С одной стороны, они отсылают к Заратустре как к условному принципу, «постулирующему» их исключительно гипотетическим образом. С другой – к Дионису как к безусловному принципу, обосновывающему их аподиктический и абсолютный характер. Таким образом, в изложении Заратустры сплетение причин, сцепленность мгновений, синтетическая связь одних мгновений с другими всегда прибегает к гипотезе возвращения одного и того же момента. Но с точки зрения Диониса – напротив, синтетическое отношение момента к самому себе как к настоящему, прошлому и грядущему строго определяет его отношения со всеми остальными моментами. Возвращение – это не страсть одного момента, на который напирают другие, а деятельность момента, определяющего другие моменты через определение самого себя, исходя из предмета своего утверждения. Созвездие Заратустры – это созвездие Льва, но созвездие Диониса – это созвездие Бытия: «да» играющего ребенка, более глубокое, чем священное «нет» льва. Заратустра целиком утвердителен, даже когда он говорит «нет», он тот, кто способен сказать «нет». Но Заратустра не является ни утверждением в целом, ни глубочайшим в утверждении.
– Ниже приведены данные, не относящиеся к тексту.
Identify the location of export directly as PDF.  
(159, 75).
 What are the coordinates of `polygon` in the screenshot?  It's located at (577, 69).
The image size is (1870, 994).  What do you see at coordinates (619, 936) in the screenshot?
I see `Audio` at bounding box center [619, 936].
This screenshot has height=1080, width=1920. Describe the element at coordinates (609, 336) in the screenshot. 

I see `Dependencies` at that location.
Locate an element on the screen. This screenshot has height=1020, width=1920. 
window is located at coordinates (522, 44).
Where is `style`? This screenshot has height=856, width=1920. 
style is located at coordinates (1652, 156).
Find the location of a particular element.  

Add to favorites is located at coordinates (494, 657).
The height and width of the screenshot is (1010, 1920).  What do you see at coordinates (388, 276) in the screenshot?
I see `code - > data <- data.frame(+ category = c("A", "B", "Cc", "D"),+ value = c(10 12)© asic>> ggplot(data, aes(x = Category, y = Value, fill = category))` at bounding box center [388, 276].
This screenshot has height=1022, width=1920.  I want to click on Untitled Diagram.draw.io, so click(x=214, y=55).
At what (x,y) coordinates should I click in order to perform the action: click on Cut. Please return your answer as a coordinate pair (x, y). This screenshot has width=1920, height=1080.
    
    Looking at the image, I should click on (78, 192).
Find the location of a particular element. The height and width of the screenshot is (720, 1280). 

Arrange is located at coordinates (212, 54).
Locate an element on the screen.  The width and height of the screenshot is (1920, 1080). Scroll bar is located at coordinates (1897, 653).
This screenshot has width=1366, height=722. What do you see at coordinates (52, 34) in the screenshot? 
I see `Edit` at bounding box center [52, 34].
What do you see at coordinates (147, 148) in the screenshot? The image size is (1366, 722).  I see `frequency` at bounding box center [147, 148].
В воле к власти Заратустра соотносит негативное с утверждением. Но помимо этого требуется, чтобы воля к власти соотносилась с утверждением как с основанием своего бытия, а утверждение – с волей к власти как с началом, производящим, отражающим и развивающим собственное основание, – такова задача Диониса. Всё, что является утверждением, находит свое условие в Заратустре, в Дионисе же оно находит свой безусловный принцип. Заратустра определяет вечное возвращение; более того, он определяет вечное возвращение для того, чтобы оно произвело свое следствие, сверхчеловека. Но подобное определение совпадает с рядом условий, которые доходят до своего предела со львом, с человеком, который хочет быть преодолен, с разрушителем всех познанных ценностей. Определение Диониса совершенно иного рода, оно тождественно абсолютному принципу, без которого эти условия оставались бы бессильными. Высшее притворство Диониса состоит именно в том, чтобы подчинить все свои продукты тем условиям, которые, в свою очередь, подчинены ему, хотя его продукты превосходят эти условия. Лев становится ребенком, разрушение познанных ценностей делает возможным создание новых ценностей; но создание ценностей, «да» играющего ребенка не состоялось бы при этих условиях, если бы одновременно они не обладали способностью получать оправдание от генеалогии, заходящей намного дальше. Поэтому не стоит удивляться тому, что любой концепт Ницше находится на перекрестье двух неравноценных генетических линий. Не только вечное возвращение и сверхчеловек, но и смех, игра, танец. Когда мы соотносим их с Заратустрой, смех, игра и танец – это разновидности утвердительной власти трансмутации: танец осуществляет трансмутацию тяжелого в легкое, смех – трансмутацию страдания в радость, игра в кости – трансмутацию низкого в высокое. Но когда мы соотносим их с Дионисом, танец, смех и игра – это разновидности утвердительной власти рефлексии и развития. Танец утверждает становление и бытие становления; смех, его раскаты утверждают множественное и единое множественного; игра утверждает случайность и необходимость случайности.
Заключение
Современная философия постоянно создает причудливые сплавы, которые говорят о ее энергии и бодрости, но представляют ряд опасностей для духа. Странное смешение онтологии и антропологии, атеизма и теологии. В различных пропорциях, немного христианского спиритуализма, немного гегелевской диалектики, немного феноменологии как современной схоластики, немного ницшеанских зарниц, – всё это создает странные сочетания. Мы видим, как Маркс и досократики, Гегель и Ницше, взявшись за руки, кружатся в хороводе, который знаменует преодоление метафизики и даже смерть философии как таковой. Ницше действительно недвусмысленно ставил задачу «преодоления» метафизики. Но так же поступал Жарри с тем, что он называл «патафизикой», ссылаясь на этимологию. В этой книге мы постарались расторгнуть эти опасные союзы. Мы представили, как Ницше выходит из чужой игры. О философах и философии своего времени Ницше говорил: это всего лишь картина того, во что когда-то верили. Возможно, так он сказал бы что-то подобное и о философии нашего времени, в которой ницшеанство, гегельянство и гуссерлианство – всего лишь обрезы новой мысли, сшитой из лоскутов.